Psikoloji dünyasında cinsellik deyince akla ilk gelen isimlerden olan Freud’un ‘’Little Hans’’ (küçük Hans) isimli çalışması da anne ve babaların çocuklarına cinsellik konusunda nasıl yaklaşmaları, daha doğrusu yaklaşmamaları gerektiği konusunda güzel bir örnek. Freud’un 3 yaşından 5 yaşına kadar analiz ettiği Hans takma isimli Herbert Graf, at fobisi olan bir çocuk. Graf, bu fobisini yenebilmesi için tedavi amaçlı Freud’a götürülmüş. 1900’lü yıllarda Freud’un analizleri ve yönlendirmeleri yardımıyla annesine olan aşkının, cinsel organına dokunmasının ve babasına karşı düşmanlık besliyor oluşunun at fobisiyle doğrudan alakalı olduğu düşünülen Graff, küçük bir çocuğun anlamakta zorluk çekeceği derecede soyut kavramlara maruz bırakılmış.

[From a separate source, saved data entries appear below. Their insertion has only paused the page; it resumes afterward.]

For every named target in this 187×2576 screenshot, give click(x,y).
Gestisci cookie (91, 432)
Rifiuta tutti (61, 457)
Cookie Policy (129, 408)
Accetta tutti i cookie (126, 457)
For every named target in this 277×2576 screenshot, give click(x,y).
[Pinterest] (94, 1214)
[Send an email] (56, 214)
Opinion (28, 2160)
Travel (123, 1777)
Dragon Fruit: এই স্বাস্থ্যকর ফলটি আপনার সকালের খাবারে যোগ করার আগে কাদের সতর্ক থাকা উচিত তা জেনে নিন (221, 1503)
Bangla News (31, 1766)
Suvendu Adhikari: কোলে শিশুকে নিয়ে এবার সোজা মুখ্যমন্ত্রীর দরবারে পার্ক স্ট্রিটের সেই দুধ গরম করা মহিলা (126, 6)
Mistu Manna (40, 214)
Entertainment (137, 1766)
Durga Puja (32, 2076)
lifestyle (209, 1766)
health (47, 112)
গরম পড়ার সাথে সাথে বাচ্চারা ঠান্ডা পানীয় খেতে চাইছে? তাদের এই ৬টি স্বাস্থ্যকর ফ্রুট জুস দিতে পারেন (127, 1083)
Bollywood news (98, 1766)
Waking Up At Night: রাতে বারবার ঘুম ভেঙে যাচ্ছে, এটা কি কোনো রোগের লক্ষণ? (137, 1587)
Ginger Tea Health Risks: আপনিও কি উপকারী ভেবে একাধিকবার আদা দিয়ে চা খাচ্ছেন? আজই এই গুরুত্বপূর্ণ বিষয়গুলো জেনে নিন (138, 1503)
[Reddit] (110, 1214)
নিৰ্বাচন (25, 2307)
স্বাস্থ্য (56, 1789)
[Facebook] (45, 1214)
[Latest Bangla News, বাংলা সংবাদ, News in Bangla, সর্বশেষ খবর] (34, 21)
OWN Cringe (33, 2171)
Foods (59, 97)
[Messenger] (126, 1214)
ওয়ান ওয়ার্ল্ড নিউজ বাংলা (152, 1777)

Freud’un analizlerinden anlaşıldığı kadarıyla, zeki ve sevimli bir çocuk olan Graf, bu durumla oldukça iyi şekilde baş etmiş gibi görünüyor;

[quote_box_center]

Baba: Biliyor musun, eğer cinsel organınla (pipinle) oynamayı bırakırsan, artık atlardan korkmayacaksın.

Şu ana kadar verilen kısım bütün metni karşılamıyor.